La bataille des constellations ou l’offensive russe pour la souveraineté
Cette dépendance vis-à-vis d’Elon Musk a accéléré les programmes spatiaux souverains.La bataille des constellations fait rage. SpaceX domine avec 10.000 satellites Starlink opérationnels et 2,7 millions d’abonnés. OneWeb, le consortium anglo-indien, dispose déjà de 634 satellites opérationnels. Amazon prépare Project Kuiper avec 3 236 satellites en développement. La Chine déploie sa constellation Guowang avec 13.000 satellites annoncés. L’Europe lance IRIS² avec 290 satellites dès 2027.
Et la Russie, avec Rassvet, vient de lancer ses 16 premiers satellites pour un début commercial en 2027.
Pour rattraper son retard, Moscou mise gros. L’État investit 1,26 milliard de dollars pour le développement initial. Le Bureau 1440 apporte 4 milliards de dollars d’ici 2030. Le total atteint 5,26 milliards de dollars. Dmitry Bakanov, directeur de Roscosmos, a détaillé la feuille de route à savoir 250 satellites dès l’année prochaine, 730 d’ici 2030, et plus de 900 d’ici 2035 pour une couverture globale.
Défis industriels et ambitions mondiales
Le Bureau 1440 ne vise pas seulement les particuliers. Ses satellites pourraient équiper les trains longue distance grâce à un accord signé avec Russian Railways, les avions via un partenariat avec Aeroflot, les navires, les mines, les champs pétroliers, la télémédecine et l’éducation à distance.

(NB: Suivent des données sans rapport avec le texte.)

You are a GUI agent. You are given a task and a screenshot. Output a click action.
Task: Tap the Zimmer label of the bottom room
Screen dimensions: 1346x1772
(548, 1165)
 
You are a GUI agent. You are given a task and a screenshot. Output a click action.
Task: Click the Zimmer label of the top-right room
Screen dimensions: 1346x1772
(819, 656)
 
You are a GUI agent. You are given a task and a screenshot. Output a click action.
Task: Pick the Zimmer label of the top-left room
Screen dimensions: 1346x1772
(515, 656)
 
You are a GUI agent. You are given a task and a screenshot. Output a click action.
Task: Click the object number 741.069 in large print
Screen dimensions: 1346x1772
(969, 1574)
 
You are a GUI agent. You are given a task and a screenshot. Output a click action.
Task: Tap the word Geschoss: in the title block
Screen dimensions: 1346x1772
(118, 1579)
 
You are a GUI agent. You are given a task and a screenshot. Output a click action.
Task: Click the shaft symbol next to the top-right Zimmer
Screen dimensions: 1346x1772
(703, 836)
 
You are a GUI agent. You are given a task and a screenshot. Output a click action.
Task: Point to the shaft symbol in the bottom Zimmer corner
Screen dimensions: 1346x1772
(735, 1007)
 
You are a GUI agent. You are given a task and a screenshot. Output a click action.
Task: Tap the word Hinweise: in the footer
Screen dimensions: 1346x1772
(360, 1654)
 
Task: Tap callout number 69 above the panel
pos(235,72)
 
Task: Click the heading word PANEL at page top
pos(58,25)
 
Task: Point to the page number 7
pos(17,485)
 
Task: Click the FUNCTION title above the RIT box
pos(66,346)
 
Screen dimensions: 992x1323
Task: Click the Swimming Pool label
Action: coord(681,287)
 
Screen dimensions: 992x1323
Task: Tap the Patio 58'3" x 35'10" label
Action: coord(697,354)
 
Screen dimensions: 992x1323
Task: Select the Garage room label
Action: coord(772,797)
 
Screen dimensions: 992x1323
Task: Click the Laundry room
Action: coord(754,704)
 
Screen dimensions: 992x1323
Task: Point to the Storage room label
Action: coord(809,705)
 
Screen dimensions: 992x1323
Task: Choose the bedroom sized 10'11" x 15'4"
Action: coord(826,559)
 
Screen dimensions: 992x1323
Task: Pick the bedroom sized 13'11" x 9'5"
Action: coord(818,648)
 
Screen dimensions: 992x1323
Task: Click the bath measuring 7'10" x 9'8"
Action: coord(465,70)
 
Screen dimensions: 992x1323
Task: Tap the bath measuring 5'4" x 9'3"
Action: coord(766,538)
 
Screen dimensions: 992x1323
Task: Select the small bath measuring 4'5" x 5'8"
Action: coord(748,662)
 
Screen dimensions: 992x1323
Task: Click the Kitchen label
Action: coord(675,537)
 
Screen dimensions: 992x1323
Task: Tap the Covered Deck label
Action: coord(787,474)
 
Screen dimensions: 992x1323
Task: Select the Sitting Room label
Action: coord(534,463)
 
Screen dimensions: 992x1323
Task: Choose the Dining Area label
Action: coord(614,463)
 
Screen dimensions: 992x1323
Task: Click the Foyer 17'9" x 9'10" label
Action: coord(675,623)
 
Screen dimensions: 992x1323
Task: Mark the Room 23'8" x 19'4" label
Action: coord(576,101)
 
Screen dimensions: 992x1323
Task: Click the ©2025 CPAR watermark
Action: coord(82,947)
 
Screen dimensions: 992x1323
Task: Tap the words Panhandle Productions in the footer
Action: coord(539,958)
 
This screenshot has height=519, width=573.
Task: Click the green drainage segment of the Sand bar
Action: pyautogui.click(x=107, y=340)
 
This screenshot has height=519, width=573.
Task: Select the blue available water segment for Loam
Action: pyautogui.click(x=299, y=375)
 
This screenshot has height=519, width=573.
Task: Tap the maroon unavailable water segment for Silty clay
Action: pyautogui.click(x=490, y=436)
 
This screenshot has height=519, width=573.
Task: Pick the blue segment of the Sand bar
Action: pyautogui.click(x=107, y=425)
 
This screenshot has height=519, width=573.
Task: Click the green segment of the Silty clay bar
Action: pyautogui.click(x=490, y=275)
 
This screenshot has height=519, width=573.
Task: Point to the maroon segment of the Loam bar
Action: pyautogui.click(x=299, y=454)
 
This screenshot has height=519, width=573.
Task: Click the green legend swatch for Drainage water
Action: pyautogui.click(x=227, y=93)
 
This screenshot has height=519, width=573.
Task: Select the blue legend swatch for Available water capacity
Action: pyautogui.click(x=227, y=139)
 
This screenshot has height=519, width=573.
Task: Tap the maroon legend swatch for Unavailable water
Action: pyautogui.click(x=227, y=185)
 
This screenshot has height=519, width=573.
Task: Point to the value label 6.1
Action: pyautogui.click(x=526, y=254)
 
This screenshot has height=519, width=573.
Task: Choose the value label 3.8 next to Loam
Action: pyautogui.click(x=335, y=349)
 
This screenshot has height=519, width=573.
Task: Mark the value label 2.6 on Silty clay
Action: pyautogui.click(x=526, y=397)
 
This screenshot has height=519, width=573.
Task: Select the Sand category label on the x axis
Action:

L’entreprise estime son potentiel à 1,5 à 2 millions d’abonnés en Russie et jusqu’à 12 millions dans le monde, avec une couverture dans plus de 70 pays.
Les experts du secteur aérospatial soulignent les défis à relever. La Russie dispose d’une expertise spatiale solide, mais elle a pris du retard dans les nouvelles économies spatiales. Le défi n’est pas technique car les fusées Soyouz sont fiables, mais beaucoup plus industriel. Car construire des milliers de satellites à coût réduit nécessite une révolution des chaînes de production. Le succès dépendra de trois facteurs à savoir la capacité à industrialiser la production de satellites à grande échelle, la résistance du système financier russe aux sanctions internationales, et l’appétit du marché pour une alternative souveraine, notamment dans les pays alliés de Moscou.
La guerre en Ukraine a transformé l’Internet par satellite en enjeu de souveraineté nationale. Ce lundi, la Russie a franchi la ligne de départ. Reste à savoir si elle pourra rattraper les concurrents déjà bien engagés dans l’orbite basse.
A Savoir
LEO
L’orbite basse (Low Earth Orbit, LEO) désigne une altitude comprise entre 160 et 2 000 kilomètres au-dessus de la Terre. À cette hauteur, les satellites offrent une latence réduite (temps de réponse) par rapport aux satellites géostationnaires traditionnels situés à 36 000 km, permettant une navigation Internet fluide et rapide.